### THE DATA

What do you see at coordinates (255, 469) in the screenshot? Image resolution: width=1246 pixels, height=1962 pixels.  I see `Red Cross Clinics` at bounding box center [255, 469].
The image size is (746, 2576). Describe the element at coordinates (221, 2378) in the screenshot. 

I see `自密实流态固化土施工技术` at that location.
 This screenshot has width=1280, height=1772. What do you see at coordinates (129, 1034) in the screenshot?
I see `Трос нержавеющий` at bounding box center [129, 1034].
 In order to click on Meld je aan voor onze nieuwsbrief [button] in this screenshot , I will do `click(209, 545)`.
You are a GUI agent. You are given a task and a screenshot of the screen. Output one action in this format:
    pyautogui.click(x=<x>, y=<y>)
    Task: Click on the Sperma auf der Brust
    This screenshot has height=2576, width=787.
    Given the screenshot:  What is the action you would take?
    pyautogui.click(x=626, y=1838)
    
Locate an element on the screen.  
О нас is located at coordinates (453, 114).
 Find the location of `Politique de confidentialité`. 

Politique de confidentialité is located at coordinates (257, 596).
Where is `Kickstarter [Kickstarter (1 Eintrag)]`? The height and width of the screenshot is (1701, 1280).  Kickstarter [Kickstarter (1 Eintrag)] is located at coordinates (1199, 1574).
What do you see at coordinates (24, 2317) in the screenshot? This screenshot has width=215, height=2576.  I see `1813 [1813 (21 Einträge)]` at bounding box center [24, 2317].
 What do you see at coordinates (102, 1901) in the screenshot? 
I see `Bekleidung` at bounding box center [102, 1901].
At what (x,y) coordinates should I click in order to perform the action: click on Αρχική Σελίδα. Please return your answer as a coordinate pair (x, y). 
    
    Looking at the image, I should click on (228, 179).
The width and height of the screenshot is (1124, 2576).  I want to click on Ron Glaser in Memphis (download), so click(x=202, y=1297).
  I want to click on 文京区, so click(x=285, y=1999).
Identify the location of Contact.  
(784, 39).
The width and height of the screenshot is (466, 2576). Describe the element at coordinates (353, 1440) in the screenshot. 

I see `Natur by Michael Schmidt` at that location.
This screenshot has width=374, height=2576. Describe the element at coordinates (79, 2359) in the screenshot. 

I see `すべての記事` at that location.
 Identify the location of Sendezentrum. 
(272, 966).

### EXERCISE AIM
Please locate each line above that contains the word "bounding" and copy those lines out in full. Case counts.

### EXERCISE SOLUTION
What do you see at coordinates (255, 469) in the screenshot? Image resolution: width=1246 pixels, height=1962 pixels.  I see `Red Cross Clinics` at bounding box center [255, 469].
I see `Трос нержавеющий` at bounding box center [129, 1034].
What do you see at coordinates (24, 2317) in the screenshot? This screenshot has width=215, height=2576.  I see `1813 [1813 (21 Einträge)]` at bounding box center [24, 2317].
I see `Bekleidung` at bounding box center [102, 1901].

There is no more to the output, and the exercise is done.